In 2005, the World Health Assembly urged member states “to consider drawing up a long-term strategic plan for developing and implementing eHealth services … to promote equitable, affordable and universal access to their benefits.”

This edict was reiterated in 2013, and in 2018, a guideline was released containing 10 evidence-based recommendations on digital interventions for health system strengthening. Two years later and a pandemic emergency has brought an urgency to our doorstep. The potential and necessity for digital, transformative, global health care has never been clearer.

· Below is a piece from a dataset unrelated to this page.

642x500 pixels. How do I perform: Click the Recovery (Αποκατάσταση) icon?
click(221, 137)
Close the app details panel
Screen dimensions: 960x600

Prior to the COVID-19 pandemic, British Columbia demonstrated costs savings and increased accessibility through strategic investments made by government, non-profits and industry. Starling Minds and Alavida Health are both B.C.-based companies in the digital health space that benefited from early investments. Starling Minds developed a workplace mental health platform for organizations as an on-demand, 100% digital cognitive behavioural therapy solution for employees to access evidence-based support. Alavida offers an alternative treatment to 12-step programs through a mobile platform, allowing clients to track their drinking, triggers and medication use, and share them with their care team in real time.

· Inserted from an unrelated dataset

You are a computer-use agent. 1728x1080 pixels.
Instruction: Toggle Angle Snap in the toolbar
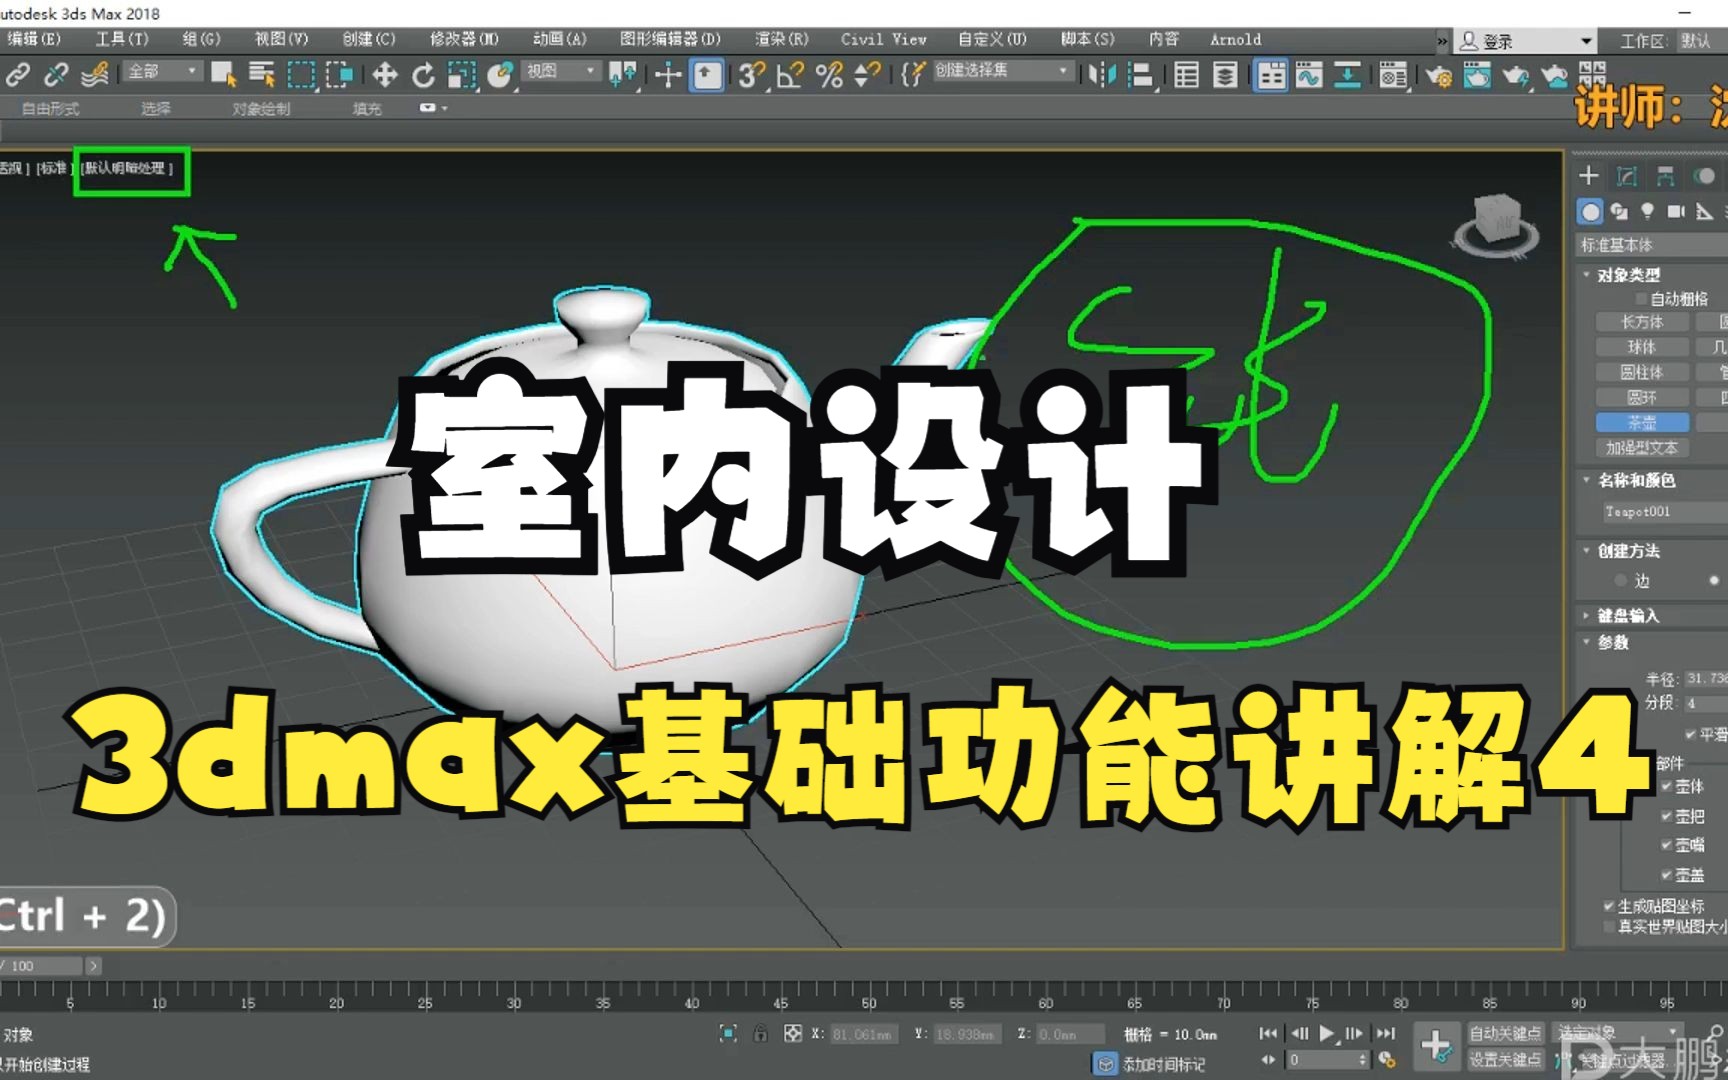[x=788, y=74]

The use of digital health services has grown exponentially during COVID-19. Health authorities quickly developed toolkits for diagnostic and care support, enabling more people to hold virtual appointments with their primary care physician. Telus Health expanded its Home Health Monitoring service to better support vulnerable populations. While reactive, this demonstrates that B.C. has the capability to pivot and make digital health work.

Canada’s Digital Technology Supercluster has also invested heavily in digital health. The Dermatology Point-of-Care Intelligent Network uses an artificial intelligence-powered medical imaging network to connect all points of care for patients who may be dealing with skin cancer. The project will expedite urgent cases faster through e-referral and e-triage, and train artificial intelligence models on real-life clinical data to create algorithms for clinical decision support and medical education.

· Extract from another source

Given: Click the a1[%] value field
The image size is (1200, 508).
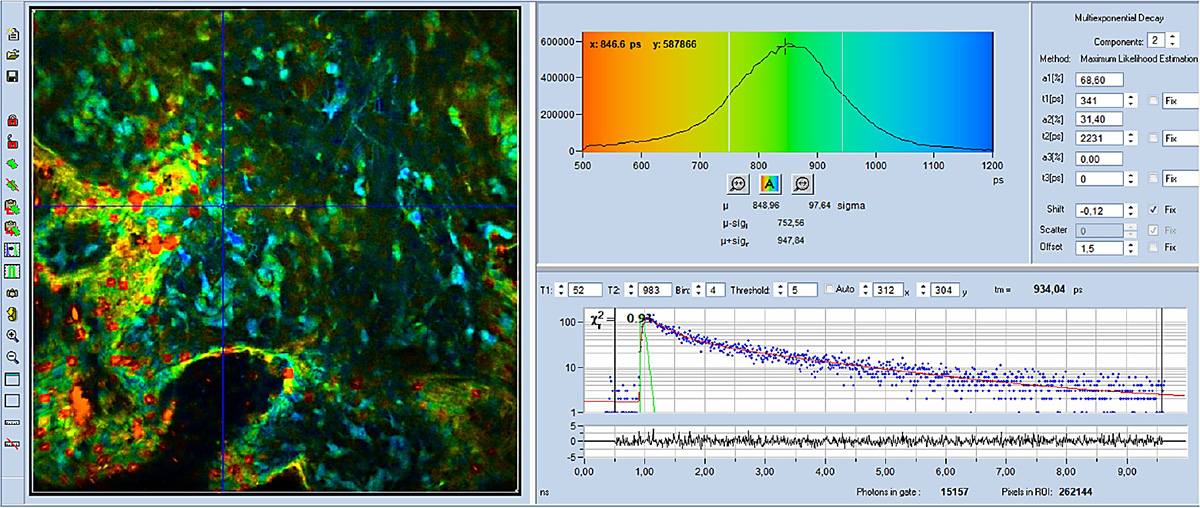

The COVID Cloud is another project aimed at securely sharing data and knowledge about the genetics of the COVID-19 virus over a global network, which is critical to the rapid development of treatments and therapies. This platform is a model of how health data can be made accessible across multiple jurisdictions.

Digital innovation is transforming health care by offering enormous promise to improve quality of life while decreasing expenses. We need to move forward in making it normative, but not without rigour and a healthy dose of caution. Health data is personal by nature and needs to be secured to prevent theft and inappropriate use. There are additional challenges around accessibility for patients and informed consent. We also need a thorough plan for protecting patients and practitioners. These are solvable challenges. 

A provincial and national platform for health data has the potential to enable a much broader representation of diverse populations, where patients are empowered and access to specialist care is democratized. The technological solutions to collect and interpret data at scale using federated access are being developed. Privacy jurisdiction and policies are the real barrier and we need to find solutions for those now more than ever. •

Pascal Spothelfer is president and CEO of Genome British Columbia.